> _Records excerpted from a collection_

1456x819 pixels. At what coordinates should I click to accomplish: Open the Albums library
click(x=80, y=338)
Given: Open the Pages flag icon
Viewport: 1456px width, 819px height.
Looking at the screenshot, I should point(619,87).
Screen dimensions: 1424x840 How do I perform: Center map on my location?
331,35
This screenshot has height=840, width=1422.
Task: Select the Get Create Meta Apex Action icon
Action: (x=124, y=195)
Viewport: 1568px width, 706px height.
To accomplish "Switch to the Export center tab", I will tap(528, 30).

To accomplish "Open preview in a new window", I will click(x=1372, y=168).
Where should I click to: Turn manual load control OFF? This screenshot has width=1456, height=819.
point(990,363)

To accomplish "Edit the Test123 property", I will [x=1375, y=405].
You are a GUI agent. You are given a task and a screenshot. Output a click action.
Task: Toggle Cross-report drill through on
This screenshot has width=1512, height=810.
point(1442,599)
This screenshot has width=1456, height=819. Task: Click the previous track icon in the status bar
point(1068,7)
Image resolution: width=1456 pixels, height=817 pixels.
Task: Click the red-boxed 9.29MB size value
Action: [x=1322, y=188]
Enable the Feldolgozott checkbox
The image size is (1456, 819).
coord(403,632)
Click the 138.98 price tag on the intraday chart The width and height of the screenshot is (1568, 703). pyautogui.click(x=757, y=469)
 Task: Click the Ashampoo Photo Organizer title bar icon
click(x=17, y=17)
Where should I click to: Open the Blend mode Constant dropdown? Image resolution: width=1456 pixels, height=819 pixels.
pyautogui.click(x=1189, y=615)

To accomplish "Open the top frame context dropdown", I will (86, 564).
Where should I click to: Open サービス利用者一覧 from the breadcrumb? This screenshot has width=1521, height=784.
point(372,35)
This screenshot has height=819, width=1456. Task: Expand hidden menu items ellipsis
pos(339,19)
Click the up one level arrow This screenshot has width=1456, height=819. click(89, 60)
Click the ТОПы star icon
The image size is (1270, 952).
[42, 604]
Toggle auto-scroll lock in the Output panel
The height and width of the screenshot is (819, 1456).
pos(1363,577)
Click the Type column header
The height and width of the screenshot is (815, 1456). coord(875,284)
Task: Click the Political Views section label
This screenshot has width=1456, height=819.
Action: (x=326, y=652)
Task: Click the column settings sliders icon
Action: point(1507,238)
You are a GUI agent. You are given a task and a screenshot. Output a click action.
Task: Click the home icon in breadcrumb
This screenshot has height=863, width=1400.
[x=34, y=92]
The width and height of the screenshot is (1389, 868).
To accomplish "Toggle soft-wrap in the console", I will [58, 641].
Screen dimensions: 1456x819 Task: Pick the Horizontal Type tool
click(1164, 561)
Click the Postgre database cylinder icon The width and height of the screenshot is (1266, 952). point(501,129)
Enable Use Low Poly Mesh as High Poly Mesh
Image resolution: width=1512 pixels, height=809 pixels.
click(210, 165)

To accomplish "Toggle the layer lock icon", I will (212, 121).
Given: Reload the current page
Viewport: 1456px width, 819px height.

> _Exercise brief_
Transcribe, word for word, every line from the one containing "Image resolution: width=1512" through the final line of the entries, and nothing else.

> _Answer space_
Image resolution: width=1512 pixels, height=809 pixels.
click(210, 165)

To accomplish "Toggle the layer lock icon", I will (212, 121).
Given: Reload the current page
Viewport: 1456px width, 819px height.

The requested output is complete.